→ TASK DETAILS: Copy exactly the lines of the records below, and only those lines, beginning with the line that contains "Where should I click to: Click the Edit" and ending with the line that contains "Viewport: 1280px width, 957px height.".

→ PROVIDED ENTRIES:
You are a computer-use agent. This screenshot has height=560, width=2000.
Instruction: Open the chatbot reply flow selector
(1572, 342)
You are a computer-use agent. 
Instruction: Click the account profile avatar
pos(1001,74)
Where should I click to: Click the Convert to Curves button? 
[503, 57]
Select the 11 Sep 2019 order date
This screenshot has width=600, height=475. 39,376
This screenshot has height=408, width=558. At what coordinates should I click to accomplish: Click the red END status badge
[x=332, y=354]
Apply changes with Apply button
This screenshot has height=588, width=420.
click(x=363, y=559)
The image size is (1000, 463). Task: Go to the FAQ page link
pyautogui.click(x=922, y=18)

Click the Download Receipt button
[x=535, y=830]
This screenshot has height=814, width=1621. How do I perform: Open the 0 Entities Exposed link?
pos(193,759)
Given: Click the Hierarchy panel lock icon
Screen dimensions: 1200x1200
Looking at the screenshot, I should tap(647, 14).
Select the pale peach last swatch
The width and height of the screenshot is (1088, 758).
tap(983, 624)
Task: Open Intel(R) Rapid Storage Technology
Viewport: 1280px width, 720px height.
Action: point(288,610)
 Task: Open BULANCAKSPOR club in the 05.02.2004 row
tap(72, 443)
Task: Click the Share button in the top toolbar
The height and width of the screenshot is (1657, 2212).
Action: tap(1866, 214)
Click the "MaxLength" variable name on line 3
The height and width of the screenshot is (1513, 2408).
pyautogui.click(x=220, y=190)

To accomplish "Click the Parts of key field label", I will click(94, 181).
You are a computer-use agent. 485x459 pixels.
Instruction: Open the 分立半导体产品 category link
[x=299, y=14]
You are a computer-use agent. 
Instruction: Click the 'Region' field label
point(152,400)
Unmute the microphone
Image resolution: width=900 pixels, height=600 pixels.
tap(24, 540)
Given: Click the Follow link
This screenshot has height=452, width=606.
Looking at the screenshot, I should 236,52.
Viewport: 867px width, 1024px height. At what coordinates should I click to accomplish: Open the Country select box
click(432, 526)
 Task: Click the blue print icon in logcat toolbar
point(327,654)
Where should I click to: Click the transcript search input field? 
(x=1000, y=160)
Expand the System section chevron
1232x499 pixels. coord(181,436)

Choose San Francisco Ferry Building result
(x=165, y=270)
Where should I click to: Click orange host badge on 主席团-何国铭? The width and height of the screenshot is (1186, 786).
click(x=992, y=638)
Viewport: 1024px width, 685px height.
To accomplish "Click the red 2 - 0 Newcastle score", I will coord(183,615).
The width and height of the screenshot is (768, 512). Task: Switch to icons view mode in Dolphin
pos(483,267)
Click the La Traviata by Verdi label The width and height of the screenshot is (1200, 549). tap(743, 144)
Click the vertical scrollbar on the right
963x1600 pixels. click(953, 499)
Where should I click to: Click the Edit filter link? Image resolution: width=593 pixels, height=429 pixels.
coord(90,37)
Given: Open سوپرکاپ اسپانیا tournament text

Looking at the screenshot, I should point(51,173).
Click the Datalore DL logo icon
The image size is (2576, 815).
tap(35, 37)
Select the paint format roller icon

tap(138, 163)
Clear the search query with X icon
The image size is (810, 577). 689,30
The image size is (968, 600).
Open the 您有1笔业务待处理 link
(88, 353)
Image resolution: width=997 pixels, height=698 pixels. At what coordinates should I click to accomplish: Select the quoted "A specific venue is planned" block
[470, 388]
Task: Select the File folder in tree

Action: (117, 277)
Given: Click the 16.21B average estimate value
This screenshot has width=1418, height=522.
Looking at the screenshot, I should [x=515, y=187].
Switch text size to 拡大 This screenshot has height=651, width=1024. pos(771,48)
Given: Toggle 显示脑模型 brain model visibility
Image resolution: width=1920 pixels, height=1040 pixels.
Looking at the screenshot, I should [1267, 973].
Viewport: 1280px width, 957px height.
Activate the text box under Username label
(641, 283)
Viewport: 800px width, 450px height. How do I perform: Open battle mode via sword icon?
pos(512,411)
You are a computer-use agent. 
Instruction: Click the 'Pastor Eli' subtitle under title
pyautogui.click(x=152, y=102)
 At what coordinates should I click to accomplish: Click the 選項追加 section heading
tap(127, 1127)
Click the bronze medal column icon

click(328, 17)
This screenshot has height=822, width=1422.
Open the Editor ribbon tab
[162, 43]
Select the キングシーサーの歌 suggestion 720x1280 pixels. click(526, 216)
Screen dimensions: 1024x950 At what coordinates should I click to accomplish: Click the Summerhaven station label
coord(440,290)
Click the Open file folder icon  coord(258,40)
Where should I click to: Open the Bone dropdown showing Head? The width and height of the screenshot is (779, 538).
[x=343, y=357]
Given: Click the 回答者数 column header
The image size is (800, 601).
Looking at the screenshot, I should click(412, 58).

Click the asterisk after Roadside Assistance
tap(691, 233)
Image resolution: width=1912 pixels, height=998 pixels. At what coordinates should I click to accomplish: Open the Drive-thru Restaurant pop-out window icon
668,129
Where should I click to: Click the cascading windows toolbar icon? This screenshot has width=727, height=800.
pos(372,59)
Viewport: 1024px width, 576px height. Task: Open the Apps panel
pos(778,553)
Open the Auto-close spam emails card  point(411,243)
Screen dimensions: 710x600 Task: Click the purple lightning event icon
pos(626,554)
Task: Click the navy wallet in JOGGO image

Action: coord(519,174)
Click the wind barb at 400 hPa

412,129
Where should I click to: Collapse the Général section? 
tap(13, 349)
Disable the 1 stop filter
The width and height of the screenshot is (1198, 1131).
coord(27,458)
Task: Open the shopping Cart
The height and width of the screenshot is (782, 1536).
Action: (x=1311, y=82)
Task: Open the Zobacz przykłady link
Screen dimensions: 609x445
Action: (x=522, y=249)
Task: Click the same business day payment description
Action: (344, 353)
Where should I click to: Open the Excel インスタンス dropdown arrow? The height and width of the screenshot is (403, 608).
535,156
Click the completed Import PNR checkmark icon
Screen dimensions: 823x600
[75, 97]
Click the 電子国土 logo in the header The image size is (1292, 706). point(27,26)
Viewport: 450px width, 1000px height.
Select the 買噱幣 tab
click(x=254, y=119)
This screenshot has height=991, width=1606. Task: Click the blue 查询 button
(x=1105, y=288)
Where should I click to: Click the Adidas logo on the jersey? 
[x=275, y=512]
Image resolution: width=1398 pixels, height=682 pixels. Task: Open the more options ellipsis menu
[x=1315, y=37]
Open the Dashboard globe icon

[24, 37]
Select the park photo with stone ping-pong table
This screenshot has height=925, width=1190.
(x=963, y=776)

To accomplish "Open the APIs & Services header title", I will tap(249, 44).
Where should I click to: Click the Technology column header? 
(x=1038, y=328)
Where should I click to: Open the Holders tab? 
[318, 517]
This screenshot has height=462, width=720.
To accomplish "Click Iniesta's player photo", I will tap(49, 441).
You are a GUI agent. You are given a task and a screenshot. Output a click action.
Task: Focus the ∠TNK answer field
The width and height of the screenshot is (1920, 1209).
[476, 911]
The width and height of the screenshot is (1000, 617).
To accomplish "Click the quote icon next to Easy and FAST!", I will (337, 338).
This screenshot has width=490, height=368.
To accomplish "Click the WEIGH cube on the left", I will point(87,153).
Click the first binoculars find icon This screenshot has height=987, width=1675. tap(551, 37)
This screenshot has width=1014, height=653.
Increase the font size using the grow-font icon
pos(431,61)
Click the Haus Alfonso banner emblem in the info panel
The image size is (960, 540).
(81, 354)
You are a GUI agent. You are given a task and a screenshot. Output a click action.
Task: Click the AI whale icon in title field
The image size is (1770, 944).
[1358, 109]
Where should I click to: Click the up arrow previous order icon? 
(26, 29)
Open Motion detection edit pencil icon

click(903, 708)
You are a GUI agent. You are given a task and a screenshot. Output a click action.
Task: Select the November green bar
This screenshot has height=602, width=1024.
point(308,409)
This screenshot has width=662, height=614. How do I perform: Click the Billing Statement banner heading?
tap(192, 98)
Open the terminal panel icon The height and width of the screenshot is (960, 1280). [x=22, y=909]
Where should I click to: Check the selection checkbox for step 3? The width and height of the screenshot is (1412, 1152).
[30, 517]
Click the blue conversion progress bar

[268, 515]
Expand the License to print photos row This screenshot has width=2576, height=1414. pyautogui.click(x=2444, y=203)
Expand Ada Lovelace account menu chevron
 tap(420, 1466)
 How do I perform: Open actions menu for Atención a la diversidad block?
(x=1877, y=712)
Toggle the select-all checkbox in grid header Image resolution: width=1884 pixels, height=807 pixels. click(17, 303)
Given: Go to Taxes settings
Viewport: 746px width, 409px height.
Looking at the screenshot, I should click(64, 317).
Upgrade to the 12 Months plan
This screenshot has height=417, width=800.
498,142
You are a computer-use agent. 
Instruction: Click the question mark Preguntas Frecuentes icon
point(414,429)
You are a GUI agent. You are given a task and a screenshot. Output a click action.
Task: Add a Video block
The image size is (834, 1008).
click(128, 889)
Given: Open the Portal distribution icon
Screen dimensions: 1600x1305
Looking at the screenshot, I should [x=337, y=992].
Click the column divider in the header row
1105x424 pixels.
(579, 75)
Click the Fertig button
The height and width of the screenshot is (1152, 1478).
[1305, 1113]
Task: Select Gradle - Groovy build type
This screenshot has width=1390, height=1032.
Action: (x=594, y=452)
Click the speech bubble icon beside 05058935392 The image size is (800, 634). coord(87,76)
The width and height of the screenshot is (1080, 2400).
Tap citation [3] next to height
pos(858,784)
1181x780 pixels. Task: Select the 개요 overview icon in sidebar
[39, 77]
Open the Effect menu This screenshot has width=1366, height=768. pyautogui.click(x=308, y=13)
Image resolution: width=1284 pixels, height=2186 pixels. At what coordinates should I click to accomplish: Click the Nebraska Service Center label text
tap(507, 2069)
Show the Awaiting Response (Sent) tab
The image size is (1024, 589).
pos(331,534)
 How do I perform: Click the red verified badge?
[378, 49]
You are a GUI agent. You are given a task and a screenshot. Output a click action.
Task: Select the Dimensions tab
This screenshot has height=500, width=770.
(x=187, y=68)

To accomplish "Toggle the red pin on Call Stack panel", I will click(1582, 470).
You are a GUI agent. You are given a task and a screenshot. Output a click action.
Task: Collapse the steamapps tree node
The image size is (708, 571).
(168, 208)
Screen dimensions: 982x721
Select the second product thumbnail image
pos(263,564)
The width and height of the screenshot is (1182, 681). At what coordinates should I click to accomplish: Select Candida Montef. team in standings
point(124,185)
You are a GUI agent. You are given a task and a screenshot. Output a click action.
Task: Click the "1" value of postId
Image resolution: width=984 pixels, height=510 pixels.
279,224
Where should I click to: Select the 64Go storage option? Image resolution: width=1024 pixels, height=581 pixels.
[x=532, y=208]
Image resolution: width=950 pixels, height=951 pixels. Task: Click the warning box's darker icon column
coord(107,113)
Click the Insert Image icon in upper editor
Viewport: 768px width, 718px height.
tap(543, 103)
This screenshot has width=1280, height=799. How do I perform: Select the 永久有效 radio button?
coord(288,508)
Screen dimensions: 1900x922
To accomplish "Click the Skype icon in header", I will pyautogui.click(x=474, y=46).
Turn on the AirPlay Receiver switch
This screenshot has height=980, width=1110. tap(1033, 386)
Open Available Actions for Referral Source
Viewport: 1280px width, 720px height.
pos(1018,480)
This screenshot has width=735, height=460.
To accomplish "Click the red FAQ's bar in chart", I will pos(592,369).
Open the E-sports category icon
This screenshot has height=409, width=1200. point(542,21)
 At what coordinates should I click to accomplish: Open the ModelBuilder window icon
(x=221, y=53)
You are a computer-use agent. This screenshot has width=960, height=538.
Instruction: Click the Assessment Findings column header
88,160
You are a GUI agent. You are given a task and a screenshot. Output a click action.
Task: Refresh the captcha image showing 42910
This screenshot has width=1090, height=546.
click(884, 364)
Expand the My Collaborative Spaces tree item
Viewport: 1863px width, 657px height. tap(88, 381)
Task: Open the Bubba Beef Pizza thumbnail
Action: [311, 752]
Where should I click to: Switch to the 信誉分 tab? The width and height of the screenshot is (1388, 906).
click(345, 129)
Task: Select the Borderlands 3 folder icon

→ OUTPUT BELOW:
Where should I click to: Click the Edit filter link? Image resolution: width=593 pixels, height=429 pixels.
coord(90,37)
Given: Open سوپرکاپ اسپانیا tournament text

Looking at the screenshot, I should point(51,173).
Click the Datalore DL logo icon
The image size is (2576, 815).
tap(35, 37)
Select the paint format roller icon

tap(138, 163)
Clear the search query with X icon
The image size is (810, 577). 689,30
The image size is (968, 600).
Open the 您有1笔业务待处理 link
(88, 353)
Image resolution: width=997 pixels, height=698 pixels. At what coordinates should I click to accomplish: Select the quoted "A specific venue is planned" block
[470, 388]
Task: Select the File folder in tree

Action: (117, 277)
Given: Click the 16.21B average estimate value
This screenshot has width=1418, height=522.
Looking at the screenshot, I should [x=515, y=187].
Switch text size to 拡大 This screenshot has height=651, width=1024. pos(771,48)
Given: Toggle 显示脑模型 brain model visibility
Image resolution: width=1920 pixels, height=1040 pixels.
Looking at the screenshot, I should [1267, 973].
Viewport: 1280px width, 957px height.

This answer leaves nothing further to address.